• _EXERCISE PROMPT_:
Retype the lines below verbatim, everything from the line containing "Given: Click the divider" down to the line containing "coord(577,100)", with both of those lines included.
═══ SOURCE DATA ═══
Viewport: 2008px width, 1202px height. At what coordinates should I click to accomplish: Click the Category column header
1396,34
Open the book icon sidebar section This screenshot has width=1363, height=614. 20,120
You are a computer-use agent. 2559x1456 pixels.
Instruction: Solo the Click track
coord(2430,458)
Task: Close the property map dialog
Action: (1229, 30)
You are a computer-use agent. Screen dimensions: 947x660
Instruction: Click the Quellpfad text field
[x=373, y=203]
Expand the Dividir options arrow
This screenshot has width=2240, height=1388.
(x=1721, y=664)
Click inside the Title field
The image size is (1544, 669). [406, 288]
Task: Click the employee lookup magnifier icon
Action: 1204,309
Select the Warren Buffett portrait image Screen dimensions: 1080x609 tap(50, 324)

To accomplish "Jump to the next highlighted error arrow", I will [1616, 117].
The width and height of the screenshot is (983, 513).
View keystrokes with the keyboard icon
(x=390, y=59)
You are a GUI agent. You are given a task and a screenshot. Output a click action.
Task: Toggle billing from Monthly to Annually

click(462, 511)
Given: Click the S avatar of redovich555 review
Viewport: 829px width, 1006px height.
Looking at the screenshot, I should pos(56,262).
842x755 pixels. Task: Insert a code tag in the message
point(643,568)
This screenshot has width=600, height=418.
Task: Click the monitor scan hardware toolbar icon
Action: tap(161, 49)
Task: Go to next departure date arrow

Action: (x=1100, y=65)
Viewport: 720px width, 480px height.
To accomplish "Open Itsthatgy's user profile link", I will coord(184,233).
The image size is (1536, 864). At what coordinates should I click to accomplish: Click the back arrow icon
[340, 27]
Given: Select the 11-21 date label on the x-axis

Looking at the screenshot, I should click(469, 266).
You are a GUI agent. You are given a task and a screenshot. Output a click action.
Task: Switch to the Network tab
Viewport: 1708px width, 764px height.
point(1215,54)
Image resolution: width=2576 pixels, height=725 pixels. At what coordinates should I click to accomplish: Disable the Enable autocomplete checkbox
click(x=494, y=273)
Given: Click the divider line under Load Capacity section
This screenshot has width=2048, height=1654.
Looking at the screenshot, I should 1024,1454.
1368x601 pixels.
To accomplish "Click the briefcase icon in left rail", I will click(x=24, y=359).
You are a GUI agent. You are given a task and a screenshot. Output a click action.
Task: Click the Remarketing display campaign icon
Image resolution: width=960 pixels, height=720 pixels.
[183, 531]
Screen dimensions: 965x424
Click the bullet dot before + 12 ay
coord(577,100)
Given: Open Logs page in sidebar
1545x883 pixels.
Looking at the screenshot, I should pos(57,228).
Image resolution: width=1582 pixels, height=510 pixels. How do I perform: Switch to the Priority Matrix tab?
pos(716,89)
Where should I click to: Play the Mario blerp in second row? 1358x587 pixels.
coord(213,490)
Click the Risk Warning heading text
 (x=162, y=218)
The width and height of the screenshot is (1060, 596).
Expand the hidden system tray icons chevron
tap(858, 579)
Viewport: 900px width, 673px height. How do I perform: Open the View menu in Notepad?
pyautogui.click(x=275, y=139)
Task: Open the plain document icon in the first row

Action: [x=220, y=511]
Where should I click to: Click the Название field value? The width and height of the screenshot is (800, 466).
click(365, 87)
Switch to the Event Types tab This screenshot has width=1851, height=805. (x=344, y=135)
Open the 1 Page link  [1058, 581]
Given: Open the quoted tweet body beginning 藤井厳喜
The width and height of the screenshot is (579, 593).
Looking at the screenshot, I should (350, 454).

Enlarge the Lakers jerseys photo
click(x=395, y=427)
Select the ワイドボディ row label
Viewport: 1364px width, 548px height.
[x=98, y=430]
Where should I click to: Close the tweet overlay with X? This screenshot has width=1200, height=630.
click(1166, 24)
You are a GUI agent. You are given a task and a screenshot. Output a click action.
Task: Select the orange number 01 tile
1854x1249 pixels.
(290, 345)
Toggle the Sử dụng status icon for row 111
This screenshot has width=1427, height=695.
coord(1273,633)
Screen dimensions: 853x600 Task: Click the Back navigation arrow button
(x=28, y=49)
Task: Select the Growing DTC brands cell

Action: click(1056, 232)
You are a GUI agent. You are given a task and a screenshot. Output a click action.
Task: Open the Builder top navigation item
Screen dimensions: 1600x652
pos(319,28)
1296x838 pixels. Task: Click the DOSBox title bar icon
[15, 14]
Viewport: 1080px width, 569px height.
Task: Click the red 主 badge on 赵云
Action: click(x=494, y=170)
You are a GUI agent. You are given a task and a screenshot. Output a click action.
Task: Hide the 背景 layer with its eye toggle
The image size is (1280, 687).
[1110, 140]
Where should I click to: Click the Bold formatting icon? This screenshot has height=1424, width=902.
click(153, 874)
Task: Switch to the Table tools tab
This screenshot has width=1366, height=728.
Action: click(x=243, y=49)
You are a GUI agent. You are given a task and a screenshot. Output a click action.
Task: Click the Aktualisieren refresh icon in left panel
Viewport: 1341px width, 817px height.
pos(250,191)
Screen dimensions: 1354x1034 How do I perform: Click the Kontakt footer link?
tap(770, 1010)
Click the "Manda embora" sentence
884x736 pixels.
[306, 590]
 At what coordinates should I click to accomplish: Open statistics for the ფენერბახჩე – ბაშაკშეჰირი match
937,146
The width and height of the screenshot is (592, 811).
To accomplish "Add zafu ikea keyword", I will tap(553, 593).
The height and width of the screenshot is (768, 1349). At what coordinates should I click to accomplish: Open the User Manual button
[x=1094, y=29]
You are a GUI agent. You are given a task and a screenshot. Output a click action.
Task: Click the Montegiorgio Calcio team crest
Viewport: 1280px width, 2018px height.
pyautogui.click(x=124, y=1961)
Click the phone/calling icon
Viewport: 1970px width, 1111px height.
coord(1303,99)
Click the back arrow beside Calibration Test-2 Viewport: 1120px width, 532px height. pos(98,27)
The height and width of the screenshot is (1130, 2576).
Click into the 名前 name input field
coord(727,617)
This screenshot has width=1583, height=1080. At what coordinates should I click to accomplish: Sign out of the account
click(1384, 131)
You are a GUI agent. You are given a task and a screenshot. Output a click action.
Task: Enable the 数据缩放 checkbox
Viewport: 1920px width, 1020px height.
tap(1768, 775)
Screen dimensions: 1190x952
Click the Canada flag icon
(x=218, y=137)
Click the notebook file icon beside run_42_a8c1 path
═══
• _THE RESPONSE_:
Given: Click the divider line under Load Capacity section
This screenshot has width=2048, height=1654.
Looking at the screenshot, I should 1024,1454.
1368x601 pixels.
To accomplish "Click the briefcase icon in left rail", I will click(x=24, y=359).
You are a GUI agent. You are given a task and a screenshot. Output a click action.
Task: Click the Remarketing display campaign icon
Image resolution: width=960 pixels, height=720 pixels.
[183, 531]
Screen dimensions: 965x424
Click the bullet dot before + 12 ay
coord(577,100)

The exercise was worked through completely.